▶ How to complete this task:
Write out, from the entries below, exactly the lines that run between the lines holding "Guardianship (70, 125)" and "Spokane, WA (44, 483)", inclusive, and stop there.

(Beginning of Task inputs)

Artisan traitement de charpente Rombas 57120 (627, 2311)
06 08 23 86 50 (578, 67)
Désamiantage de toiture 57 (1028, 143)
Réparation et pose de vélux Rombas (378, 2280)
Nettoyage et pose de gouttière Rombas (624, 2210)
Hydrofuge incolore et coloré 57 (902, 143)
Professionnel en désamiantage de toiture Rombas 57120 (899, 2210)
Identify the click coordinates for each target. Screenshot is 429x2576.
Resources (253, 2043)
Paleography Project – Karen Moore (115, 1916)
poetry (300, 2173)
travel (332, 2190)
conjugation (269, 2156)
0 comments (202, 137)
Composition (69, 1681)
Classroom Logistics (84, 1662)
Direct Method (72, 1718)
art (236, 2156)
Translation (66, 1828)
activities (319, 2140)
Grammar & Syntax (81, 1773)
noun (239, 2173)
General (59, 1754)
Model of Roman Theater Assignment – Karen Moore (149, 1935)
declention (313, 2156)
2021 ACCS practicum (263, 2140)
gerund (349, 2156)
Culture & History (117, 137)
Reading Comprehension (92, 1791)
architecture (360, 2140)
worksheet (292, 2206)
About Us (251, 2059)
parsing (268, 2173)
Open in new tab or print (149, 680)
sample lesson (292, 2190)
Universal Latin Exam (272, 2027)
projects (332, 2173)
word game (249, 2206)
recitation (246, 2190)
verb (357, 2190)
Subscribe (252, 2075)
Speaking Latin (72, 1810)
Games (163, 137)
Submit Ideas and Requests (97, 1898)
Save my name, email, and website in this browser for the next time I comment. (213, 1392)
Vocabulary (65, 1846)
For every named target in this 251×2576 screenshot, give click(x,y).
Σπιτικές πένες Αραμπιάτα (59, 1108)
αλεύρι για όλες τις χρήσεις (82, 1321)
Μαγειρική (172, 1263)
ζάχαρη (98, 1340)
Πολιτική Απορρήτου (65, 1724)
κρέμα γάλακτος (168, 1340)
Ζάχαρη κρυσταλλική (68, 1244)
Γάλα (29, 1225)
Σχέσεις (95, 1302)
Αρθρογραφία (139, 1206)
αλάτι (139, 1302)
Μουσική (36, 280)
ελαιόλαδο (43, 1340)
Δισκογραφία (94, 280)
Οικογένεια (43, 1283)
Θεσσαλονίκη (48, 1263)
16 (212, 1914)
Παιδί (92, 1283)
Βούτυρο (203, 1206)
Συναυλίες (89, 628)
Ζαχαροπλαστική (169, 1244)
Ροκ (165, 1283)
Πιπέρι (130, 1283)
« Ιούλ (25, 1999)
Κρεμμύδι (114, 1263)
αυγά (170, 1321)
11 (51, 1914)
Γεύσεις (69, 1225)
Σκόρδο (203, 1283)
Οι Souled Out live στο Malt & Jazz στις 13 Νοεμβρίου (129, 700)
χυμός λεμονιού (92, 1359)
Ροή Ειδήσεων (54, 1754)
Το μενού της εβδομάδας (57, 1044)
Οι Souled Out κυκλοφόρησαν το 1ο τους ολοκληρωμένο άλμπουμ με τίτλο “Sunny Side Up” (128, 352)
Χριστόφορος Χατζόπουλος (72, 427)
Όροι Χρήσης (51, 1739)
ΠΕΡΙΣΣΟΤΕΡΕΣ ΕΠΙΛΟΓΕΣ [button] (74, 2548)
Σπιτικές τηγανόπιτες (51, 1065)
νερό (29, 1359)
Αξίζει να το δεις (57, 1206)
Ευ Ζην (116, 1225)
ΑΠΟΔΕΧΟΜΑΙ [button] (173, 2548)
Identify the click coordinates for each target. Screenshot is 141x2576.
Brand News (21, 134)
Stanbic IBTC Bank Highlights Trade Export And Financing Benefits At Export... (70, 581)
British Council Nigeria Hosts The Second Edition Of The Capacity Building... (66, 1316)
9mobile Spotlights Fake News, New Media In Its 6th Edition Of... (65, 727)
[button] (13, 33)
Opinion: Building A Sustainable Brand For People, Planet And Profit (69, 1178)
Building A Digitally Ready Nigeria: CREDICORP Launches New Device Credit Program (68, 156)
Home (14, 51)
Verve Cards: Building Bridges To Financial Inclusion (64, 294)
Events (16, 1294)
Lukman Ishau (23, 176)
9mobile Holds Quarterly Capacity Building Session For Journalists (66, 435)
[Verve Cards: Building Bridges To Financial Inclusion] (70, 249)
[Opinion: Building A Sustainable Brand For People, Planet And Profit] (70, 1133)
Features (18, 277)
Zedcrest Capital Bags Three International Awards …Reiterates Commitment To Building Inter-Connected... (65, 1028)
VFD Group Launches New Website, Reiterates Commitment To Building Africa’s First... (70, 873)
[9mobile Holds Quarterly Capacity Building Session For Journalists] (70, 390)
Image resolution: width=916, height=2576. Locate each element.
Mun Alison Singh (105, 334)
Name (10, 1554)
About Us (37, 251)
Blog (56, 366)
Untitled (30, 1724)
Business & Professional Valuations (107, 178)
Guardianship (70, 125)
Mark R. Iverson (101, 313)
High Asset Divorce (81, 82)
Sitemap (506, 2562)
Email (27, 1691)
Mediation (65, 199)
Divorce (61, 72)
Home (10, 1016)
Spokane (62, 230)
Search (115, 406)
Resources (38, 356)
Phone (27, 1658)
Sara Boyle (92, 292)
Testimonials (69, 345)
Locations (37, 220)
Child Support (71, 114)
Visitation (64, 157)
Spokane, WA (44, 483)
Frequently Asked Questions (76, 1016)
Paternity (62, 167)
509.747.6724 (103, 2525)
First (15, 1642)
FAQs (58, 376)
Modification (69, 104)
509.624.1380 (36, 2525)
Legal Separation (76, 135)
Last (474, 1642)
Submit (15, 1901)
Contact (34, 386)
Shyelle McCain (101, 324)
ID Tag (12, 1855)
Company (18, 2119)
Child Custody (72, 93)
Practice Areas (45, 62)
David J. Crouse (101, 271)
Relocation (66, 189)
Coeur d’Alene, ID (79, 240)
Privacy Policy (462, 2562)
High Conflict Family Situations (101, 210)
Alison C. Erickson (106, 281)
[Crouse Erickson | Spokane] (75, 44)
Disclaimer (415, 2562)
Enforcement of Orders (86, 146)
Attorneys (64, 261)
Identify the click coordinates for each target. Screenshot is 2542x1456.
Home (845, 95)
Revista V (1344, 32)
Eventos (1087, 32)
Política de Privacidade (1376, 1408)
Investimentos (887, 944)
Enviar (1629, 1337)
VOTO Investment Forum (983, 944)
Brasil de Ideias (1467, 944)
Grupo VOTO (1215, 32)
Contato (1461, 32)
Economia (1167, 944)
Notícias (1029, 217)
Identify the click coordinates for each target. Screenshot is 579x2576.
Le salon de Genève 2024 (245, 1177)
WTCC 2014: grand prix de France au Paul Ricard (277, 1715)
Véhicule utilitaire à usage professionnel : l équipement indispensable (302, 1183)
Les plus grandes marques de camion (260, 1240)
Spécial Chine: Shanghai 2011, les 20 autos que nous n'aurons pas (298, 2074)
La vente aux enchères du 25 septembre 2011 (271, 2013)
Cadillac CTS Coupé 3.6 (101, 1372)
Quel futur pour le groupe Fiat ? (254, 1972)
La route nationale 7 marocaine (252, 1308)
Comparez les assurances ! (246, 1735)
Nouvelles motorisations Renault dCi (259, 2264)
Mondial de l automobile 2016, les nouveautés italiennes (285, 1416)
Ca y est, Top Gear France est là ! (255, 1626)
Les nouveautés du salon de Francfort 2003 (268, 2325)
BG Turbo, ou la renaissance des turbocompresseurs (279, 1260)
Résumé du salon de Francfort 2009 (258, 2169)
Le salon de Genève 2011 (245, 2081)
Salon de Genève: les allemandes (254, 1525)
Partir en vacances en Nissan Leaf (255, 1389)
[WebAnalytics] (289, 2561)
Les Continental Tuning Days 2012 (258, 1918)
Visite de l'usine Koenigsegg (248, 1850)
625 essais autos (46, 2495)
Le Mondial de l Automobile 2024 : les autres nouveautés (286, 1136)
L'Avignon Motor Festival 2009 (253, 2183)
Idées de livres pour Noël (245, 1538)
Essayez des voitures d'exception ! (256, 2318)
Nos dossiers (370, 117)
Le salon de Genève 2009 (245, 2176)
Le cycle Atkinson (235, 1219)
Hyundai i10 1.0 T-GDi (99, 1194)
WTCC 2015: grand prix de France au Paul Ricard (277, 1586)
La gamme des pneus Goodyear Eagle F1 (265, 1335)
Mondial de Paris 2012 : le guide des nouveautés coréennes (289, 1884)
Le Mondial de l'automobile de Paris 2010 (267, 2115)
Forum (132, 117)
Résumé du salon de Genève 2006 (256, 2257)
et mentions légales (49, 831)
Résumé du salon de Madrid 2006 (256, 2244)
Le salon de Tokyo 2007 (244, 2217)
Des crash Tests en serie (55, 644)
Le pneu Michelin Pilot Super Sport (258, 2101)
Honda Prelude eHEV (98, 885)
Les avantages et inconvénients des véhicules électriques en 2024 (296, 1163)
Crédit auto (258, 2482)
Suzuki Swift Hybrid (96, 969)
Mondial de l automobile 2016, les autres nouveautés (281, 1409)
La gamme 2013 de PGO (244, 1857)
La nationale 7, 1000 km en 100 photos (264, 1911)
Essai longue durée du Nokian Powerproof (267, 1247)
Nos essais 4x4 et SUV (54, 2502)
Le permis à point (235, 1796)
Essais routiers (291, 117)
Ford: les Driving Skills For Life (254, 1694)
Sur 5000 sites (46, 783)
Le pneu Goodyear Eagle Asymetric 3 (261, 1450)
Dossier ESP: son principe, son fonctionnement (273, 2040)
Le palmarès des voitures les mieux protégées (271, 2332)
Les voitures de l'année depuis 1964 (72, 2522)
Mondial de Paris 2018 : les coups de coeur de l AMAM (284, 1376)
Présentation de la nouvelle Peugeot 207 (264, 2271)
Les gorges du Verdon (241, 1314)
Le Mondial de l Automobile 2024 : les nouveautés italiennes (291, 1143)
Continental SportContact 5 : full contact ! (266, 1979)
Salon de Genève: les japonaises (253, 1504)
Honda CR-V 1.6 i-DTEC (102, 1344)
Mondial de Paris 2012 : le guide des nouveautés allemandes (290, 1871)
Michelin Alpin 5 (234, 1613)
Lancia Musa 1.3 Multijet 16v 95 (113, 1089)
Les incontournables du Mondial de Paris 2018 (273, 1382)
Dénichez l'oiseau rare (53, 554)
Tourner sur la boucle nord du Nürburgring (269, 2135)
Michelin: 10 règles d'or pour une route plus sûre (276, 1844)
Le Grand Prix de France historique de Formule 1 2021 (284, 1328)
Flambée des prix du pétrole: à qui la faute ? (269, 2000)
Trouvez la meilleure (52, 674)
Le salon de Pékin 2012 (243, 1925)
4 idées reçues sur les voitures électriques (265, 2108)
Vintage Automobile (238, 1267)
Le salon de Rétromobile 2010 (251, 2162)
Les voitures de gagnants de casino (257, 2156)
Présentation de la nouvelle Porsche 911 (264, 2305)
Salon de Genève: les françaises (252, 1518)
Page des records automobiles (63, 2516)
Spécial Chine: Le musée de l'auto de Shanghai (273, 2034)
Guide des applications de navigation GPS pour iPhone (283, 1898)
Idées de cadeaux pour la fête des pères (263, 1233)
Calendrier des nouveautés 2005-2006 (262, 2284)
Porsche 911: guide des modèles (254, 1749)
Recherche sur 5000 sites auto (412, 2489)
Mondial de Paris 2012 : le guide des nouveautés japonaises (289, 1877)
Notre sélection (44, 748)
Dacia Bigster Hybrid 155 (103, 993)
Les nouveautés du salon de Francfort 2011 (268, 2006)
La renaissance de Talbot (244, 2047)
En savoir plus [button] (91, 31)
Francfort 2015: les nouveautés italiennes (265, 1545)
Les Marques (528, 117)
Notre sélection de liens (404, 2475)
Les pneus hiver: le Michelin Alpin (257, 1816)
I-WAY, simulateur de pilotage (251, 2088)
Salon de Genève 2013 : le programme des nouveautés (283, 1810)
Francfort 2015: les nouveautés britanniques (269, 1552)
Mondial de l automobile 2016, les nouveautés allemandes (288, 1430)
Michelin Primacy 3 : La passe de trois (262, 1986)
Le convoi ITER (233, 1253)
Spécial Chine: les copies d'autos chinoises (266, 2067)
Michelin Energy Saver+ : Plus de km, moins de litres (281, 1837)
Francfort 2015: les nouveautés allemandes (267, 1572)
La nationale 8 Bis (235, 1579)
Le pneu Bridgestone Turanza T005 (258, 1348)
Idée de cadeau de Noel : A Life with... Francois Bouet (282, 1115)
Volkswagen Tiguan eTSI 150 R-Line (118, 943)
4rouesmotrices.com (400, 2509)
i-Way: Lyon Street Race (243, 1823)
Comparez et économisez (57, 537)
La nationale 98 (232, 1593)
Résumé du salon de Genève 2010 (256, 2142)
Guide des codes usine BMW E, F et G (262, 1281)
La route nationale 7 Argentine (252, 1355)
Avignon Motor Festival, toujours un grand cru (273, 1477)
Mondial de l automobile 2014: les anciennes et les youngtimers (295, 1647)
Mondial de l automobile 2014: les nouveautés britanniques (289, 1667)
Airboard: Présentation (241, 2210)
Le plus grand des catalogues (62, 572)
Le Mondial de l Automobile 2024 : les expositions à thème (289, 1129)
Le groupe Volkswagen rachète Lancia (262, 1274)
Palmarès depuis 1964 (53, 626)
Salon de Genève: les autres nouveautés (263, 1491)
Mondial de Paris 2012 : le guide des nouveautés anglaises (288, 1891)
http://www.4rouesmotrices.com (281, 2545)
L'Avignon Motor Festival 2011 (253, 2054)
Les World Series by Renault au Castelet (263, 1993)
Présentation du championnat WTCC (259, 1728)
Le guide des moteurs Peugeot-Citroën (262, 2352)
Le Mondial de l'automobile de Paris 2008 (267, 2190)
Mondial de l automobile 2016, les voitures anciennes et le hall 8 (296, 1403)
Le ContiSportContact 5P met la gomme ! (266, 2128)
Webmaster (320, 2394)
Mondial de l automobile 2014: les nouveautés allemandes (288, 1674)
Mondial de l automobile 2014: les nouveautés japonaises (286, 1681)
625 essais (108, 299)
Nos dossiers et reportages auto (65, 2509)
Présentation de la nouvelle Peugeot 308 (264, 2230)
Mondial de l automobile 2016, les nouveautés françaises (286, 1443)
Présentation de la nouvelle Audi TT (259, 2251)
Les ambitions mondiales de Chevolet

(End of Task inputs)

▶ Output of the task:
Guardianship (70, 125)
Mark R. Iverson (101, 313)
High Asset Divorce (81, 82)
Sitemap (506, 2562)
Email (27, 1691)
Mediation (65, 199)
Divorce (61, 72)
Home (10, 1016)
Spokane (62, 230)
Search (115, 406)
Resources (38, 356)
Phone (27, 1658)
Sara Boyle (92, 292)
Testimonials (69, 345)
Locations (37, 220)
Child Support (71, 114)
Visitation (64, 157)
Spokane, WA (44, 483)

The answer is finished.